▶ [Task prompt]
Lay out the items from the start through the line containing "pos(465,85)" as a numbered list, leaving out blank lines. Include only those lines.

━━━━━ Stored rows ━━━━━

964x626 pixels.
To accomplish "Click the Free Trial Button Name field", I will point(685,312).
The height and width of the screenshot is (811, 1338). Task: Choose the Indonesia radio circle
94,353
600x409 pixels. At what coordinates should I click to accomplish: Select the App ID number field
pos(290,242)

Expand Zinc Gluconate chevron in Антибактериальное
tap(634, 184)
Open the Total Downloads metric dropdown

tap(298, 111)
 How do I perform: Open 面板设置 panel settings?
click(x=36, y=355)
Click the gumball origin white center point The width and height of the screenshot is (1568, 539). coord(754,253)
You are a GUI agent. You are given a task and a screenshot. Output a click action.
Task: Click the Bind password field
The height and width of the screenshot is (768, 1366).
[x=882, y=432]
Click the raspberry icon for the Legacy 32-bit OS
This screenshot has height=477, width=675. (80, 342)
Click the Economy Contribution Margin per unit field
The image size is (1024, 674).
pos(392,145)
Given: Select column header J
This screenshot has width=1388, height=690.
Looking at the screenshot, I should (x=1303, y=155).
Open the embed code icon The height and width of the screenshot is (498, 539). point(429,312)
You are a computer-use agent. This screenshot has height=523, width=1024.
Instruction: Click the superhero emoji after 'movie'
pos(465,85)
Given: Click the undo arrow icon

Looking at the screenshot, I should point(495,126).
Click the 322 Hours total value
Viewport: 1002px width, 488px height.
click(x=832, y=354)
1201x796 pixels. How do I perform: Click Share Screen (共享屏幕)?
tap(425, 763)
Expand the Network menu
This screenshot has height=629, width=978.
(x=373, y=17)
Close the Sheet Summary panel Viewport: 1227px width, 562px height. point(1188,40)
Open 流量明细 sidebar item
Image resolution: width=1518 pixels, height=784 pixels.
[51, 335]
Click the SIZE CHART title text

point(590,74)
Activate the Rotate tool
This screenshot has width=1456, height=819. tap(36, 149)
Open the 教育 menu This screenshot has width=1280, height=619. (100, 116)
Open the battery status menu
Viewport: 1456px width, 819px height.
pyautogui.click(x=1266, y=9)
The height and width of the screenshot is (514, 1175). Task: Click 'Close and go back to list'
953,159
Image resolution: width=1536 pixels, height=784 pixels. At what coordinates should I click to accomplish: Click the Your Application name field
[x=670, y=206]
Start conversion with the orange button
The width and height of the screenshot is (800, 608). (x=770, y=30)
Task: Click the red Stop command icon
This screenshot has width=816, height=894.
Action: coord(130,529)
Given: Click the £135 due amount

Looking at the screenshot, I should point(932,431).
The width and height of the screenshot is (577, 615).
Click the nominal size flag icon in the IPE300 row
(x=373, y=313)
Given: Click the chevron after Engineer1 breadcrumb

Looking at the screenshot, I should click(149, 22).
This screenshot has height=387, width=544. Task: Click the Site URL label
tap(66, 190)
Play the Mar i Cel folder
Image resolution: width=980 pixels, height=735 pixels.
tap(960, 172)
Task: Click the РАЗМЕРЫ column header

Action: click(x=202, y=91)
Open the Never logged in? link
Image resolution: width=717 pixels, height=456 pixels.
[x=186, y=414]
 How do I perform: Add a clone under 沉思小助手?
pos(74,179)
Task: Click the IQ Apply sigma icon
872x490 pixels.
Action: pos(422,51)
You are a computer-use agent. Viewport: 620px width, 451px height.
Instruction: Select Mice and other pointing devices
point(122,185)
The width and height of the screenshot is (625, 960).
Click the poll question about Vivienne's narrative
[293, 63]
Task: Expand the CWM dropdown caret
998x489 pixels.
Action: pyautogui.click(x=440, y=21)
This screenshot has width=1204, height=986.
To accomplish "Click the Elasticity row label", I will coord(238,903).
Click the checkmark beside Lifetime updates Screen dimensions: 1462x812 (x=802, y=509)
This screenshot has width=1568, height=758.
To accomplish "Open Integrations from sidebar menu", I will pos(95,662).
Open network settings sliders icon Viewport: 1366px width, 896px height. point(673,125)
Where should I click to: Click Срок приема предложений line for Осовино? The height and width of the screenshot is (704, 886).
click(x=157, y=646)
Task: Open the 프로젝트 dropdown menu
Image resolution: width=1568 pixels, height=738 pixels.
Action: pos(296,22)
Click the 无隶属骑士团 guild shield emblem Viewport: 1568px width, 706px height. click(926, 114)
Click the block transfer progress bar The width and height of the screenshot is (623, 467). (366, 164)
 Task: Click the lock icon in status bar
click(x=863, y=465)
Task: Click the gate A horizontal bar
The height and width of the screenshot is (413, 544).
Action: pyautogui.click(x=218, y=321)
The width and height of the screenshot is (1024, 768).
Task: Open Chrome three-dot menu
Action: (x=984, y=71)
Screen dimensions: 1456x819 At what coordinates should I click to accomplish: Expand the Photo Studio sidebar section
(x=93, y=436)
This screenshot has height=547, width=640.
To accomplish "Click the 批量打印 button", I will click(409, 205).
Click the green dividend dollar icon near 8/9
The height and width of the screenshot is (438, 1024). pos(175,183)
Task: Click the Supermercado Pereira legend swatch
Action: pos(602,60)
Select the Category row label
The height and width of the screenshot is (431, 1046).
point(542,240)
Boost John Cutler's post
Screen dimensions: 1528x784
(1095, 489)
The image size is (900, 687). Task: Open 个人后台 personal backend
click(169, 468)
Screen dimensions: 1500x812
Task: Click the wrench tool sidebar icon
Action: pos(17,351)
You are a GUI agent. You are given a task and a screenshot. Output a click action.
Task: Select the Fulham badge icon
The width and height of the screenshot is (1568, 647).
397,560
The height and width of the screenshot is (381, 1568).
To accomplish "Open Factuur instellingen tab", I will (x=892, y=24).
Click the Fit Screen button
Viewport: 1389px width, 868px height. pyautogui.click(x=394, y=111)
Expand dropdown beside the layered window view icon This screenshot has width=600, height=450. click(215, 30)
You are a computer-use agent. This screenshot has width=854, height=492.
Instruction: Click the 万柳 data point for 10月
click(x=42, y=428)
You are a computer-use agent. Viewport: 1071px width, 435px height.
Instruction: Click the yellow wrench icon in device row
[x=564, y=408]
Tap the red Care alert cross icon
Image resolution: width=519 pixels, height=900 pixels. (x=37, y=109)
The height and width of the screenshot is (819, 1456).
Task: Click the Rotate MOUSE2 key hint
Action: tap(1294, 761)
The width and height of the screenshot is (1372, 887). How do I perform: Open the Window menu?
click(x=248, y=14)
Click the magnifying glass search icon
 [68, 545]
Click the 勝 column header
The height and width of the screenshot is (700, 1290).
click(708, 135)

━━━━━

▶ [Worked solution]
1. 964x626 pixels.
2. To accomplish "Click the Free Trial Button Name field", I will point(685,312).
3. The height and width of the screenshot is (811, 1338). Task: Choose the Indonesia radio circle
4. 94,353
5. 600x409 pixels. At what coordinates should I click to accomplish: Select the App ID number field
6. pos(290,242)
7. Expand Zinc Gluconate chevron in Антибактериальное
8. tap(634, 184)
9. Open the Total Downloads metric dropdown
10. tap(298, 111)
11.  How do I perform: Open 面板设置 panel settings?
12. click(x=36, y=355)
13. Click the gumball origin white center point The width and height of the screenshot is (1568, 539). coord(754,253)
14. You are a GUI agent. You are given a task and a screenshot. Output a click action.
15. Task: Click the Bind password field
16. The height and width of the screenshot is (768, 1366).
17. [x=882, y=432]
18. Click the raspberry icon for the Legacy 32-bit OS
19. This screenshot has height=477, width=675. (80, 342)
20. Click the Economy Contribution Margin per unit field
21. The image size is (1024, 674).
22. pos(392,145)
23. Given: Select column header J
24. This screenshot has width=1388, height=690.
25. Looking at the screenshot, I should (x=1303, y=155).
26. Open the embed code icon The height and width of the screenshot is (498, 539). point(429,312)
27. You are a computer-use agent. This screenshot has height=523, width=1024.
28. Instruction: Click the superhero emoji after 'movie'
29. pos(465,85)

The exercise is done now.